Exercise instructions: Switch every "At what coordinates should I click to accomplish" in the data below to "Which point should I tap to complete", and write out all of the data again with nothing else altered.

[start of Record list]

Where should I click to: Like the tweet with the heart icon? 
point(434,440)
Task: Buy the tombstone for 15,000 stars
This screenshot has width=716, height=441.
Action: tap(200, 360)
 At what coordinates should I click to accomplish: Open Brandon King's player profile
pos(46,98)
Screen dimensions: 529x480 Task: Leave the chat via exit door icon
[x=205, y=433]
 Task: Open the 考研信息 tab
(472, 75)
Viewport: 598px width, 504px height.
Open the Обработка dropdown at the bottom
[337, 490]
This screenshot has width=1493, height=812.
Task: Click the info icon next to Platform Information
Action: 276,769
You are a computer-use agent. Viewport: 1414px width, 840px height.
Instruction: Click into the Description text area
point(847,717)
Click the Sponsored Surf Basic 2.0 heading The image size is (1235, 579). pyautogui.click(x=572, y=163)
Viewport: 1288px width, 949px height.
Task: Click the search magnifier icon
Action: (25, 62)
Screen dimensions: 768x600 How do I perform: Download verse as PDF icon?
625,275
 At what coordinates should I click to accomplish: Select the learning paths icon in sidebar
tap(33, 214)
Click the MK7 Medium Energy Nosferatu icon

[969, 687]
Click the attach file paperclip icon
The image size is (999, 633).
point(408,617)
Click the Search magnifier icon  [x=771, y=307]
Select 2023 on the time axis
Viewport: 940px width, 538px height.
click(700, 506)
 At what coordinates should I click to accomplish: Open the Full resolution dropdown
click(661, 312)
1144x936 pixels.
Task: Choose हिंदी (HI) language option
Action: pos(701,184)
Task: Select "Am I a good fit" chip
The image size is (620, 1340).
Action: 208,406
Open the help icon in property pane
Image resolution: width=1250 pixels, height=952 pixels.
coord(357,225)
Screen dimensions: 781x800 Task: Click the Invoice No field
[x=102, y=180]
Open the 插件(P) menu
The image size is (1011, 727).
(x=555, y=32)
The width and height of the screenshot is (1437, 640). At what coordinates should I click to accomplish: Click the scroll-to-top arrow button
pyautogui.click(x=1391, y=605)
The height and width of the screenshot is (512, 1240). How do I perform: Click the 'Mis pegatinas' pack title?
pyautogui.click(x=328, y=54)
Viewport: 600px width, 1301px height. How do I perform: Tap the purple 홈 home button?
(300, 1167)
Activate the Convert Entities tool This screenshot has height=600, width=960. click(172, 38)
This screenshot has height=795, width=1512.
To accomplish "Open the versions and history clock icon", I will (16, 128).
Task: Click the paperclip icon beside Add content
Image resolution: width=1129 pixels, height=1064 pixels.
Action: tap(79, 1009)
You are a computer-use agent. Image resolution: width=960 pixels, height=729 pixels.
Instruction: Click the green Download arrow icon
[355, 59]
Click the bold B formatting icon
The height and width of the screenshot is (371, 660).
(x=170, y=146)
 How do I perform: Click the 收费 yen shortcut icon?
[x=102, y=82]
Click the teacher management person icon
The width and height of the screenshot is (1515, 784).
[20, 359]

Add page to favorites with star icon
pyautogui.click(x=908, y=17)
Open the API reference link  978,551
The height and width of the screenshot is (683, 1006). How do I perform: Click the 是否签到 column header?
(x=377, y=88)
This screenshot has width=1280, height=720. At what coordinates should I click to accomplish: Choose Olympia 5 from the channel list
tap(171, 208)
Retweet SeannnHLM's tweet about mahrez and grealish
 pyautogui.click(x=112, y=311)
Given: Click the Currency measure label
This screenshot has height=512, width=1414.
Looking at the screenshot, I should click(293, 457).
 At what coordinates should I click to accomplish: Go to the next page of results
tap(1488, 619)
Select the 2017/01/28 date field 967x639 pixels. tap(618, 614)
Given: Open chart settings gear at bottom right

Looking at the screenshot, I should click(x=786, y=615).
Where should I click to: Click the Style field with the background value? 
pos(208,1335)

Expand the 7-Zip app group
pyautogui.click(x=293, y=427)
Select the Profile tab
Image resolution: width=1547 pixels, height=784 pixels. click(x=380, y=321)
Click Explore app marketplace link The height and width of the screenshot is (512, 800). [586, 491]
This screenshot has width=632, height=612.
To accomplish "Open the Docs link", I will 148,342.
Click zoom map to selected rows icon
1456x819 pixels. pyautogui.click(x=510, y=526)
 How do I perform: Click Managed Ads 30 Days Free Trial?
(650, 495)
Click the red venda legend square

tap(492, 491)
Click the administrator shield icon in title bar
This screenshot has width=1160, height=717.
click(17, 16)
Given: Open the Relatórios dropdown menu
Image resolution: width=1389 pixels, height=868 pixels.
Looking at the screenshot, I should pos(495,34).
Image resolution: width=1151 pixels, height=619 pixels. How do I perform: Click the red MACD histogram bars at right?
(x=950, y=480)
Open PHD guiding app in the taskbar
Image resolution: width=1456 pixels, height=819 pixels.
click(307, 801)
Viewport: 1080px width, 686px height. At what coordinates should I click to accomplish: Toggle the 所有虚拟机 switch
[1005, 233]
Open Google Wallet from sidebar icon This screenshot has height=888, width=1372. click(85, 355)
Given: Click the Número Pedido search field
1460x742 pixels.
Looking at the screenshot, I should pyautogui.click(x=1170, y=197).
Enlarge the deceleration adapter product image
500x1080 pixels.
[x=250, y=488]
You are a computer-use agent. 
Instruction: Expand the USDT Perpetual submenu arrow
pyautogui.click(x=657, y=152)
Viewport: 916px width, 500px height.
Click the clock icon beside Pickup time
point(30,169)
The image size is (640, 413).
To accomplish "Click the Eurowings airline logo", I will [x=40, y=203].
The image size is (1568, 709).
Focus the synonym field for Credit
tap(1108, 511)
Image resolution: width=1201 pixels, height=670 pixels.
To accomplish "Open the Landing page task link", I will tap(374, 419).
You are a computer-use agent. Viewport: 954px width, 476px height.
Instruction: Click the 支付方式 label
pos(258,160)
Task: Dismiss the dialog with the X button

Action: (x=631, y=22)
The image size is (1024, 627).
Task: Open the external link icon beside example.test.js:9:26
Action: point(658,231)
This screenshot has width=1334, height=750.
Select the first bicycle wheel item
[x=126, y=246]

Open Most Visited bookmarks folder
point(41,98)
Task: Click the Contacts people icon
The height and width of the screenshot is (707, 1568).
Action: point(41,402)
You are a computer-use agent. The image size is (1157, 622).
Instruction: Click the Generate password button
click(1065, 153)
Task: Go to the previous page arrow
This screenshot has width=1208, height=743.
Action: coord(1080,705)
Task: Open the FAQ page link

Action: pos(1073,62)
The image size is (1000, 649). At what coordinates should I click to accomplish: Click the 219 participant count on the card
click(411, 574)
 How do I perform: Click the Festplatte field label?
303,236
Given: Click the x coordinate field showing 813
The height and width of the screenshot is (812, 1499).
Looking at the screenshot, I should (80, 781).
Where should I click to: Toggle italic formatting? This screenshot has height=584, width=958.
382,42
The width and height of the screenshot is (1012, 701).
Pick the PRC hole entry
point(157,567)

[end of Record list]

Result:
Where should I click to: Like the tweet with the heart icon? 
point(434,440)
Task: Buy the tombstone for 15,000 stars
This screenshot has width=716, height=441.
Action: tap(200, 360)
 Which point should I tap to complete: Open Brandon King's player profile
pos(46,98)
Screen dimensions: 529x480 Task: Leave the chat via exit door icon
[x=205, y=433]
 Task: Open the 考研信息 tab
(472, 75)
Viewport: 598px width, 504px height.
Open the Обработка dropdown at the bottom
[337, 490]
This screenshot has width=1493, height=812.
Task: Click the info icon next to Platform Information
Action: 276,769
You are a computer-use agent. Viewport: 1414px width, 840px height.
Instruction: Click into the Description text area
point(847,717)
Click the Sponsored Surf Basic 2.0 heading The image size is (1235, 579). pyautogui.click(x=572, y=163)
Viewport: 1288px width, 949px height.
Task: Click the search magnifier icon
Action: (25, 62)
Screen dimensions: 768x600 How do I perform: Download verse as PDF icon?
625,275
 Which point should I tap to complete: Select the learning paths icon in sidebar
tap(33, 214)
Click the MK7 Medium Energy Nosferatu icon

[969, 687]
Click the attach file paperclip icon
The image size is (999, 633).
point(408,617)
Click the Search magnifier icon  [x=771, y=307]
Select 2023 on the time axis
Viewport: 940px width, 538px height.
click(700, 506)
 Which point should I tap to complete: Open the Full resolution dropdown
click(661, 312)
1144x936 pixels.
Task: Choose हिंदी (HI) language option
Action: pos(701,184)
Task: Select "Am I a good fit" chip
The image size is (620, 1340).
Action: 208,406
Open the help icon in property pane
Image resolution: width=1250 pixels, height=952 pixels.
coord(357,225)
Screen dimensions: 781x800 Task: Click the Invoice No field
[x=102, y=180]
Open the 插件(P) menu
The image size is (1011, 727).
(x=555, y=32)
The width and height of the screenshot is (1437, 640). Which point should I tap to complete: Click the scroll-to-top arrow button
pyautogui.click(x=1391, y=605)
The height and width of the screenshot is (512, 1240). How do I perform: Click the 'Mis pegatinas' pack title?
pyautogui.click(x=328, y=54)
Viewport: 600px width, 1301px height. How do I perform: Tap the purple 홈 home button?
(300, 1167)
Activate the Convert Entities tool This screenshot has height=600, width=960. click(172, 38)
This screenshot has height=795, width=1512.
To accomplish "Open the versions and history clock icon", I will (16, 128).
Task: Click the paperclip icon beside Add content
Image resolution: width=1129 pixels, height=1064 pixels.
Action: tap(79, 1009)
You are a computer-use agent. Image resolution: width=960 pixels, height=729 pixels.
Instruction: Click the green Download arrow icon
[355, 59]
Click the bold B formatting icon
The height and width of the screenshot is (371, 660).
(x=170, y=146)
 How do I perform: Click the 收费 yen shortcut icon?
[x=102, y=82]
Click the teacher management person icon
The width and height of the screenshot is (1515, 784).
[20, 359]

Add page to favorites with star icon
pyautogui.click(x=908, y=17)
Open the API reference link  978,551
The height and width of the screenshot is (683, 1006). How do I perform: Click the 是否签到 column header?
(x=377, y=88)
This screenshot has width=1280, height=720. Which point should I tap to complete: Choose Olympia 5 from the channel list
tap(171, 208)
Retweet SeannnHLM's tweet about mahrez and grealish
 pyautogui.click(x=112, y=311)
Given: Click the Currency measure label
This screenshot has height=512, width=1414.
Looking at the screenshot, I should click(293, 457).
 Which point should I tap to complete: Go to the next page of results
tap(1488, 619)
Select the 2017/01/28 date field 967x639 pixels. tap(618, 614)
Given: Open chart settings gear at bottom right

Looking at the screenshot, I should click(x=786, y=615).
Where should I click to: Click the Style field with the background value? 
pos(208,1335)

Expand the 7-Zip app group
pyautogui.click(x=293, y=427)
Select the Profile tab
Image resolution: width=1547 pixels, height=784 pixels. click(x=380, y=321)
Click Explore app marketplace link The height and width of the screenshot is (512, 800). [586, 491]
This screenshot has width=632, height=612.
To accomplish "Open the Docs link", I will 148,342.
Click zoom map to selected rows icon
1456x819 pixels. pyautogui.click(x=510, y=526)
 How do I perform: Click Managed Ads 30 Days Free Trial?
(650, 495)
Click the red venda legend square

tap(492, 491)
Click the administrator shield icon in title bar
This screenshot has width=1160, height=717.
click(17, 16)
Given: Open the Relatórios dropdown menu
Image resolution: width=1389 pixels, height=868 pixels.
Looking at the screenshot, I should pos(495,34).
Image resolution: width=1151 pixels, height=619 pixels. How do I perform: Click the red MACD histogram bars at right?
(x=950, y=480)
Open PHD guiding app in the taskbar
Image resolution: width=1456 pixels, height=819 pixels.
click(307, 801)
Viewport: 1080px width, 686px height. Which point should I tap to complete: Toggle the 所有虚拟机 switch
[1005, 233]
Open Google Wallet from sidebar icon This screenshot has height=888, width=1372. click(85, 355)
Given: Click the Número Pedido search field
1460x742 pixels.
Looking at the screenshot, I should pyautogui.click(x=1170, y=197).
Enlarge the deceleration adapter product image
500x1080 pixels.
[x=250, y=488]
You are a computer-use agent. 
Instruction: Expand the USDT Perpetual submenu arrow
pyautogui.click(x=657, y=152)
Viewport: 916px width, 500px height.
Click the clock icon beside Pickup time
point(30,169)
The image size is (640, 413).
To accomplish "Click the Eurowings airline logo", I will [x=40, y=203].
The image size is (1568, 709).
Focus the synonym field for Credit
tap(1108, 511)
Image resolution: width=1201 pixels, height=670 pixels.
To accomplish "Open the Landing page task link", I will tap(374, 419).
You are a computer-use agent. Viewport: 954px width, 476px height.
Instruction: Click the 支付方式 label
pos(258,160)
Task: Dismiss the dialog with the X button

Action: (x=631, y=22)
The image size is (1024, 627).
Task: Open the external link icon beside example.test.js:9:26
Action: point(658,231)
This screenshot has width=1334, height=750.
Select the first bicycle wheel item
[x=126, y=246]

Open Most Visited bookmarks folder
point(41,98)
Task: Click the Contacts people icon
The height and width of the screenshot is (707, 1568).
Action: point(41,402)
You are a computer-use agent. The image size is (1157, 622).
Instruction: Click the Generate password button
click(1065, 153)
Task: Go to the previous page arrow
This screenshot has width=1208, height=743.
Action: coord(1080,705)
Task: Open the FAQ page link

Action: pos(1073,62)
The image size is (1000, 649). Which point should I tap to complete: Click the 219 participant count on the card
click(411, 574)
 How do I perform: Click the Festplatte field label?
303,236
Given: Click the x coordinate field showing 813
The height and width of the screenshot is (812, 1499).
Looking at the screenshot, I should (80, 781).
Where should I click to: Toggle italic formatting? This screenshot has height=584, width=958.
382,42
The width and height of the screenshot is (1012, 701).
Pick the PRC hole entry
point(157,567)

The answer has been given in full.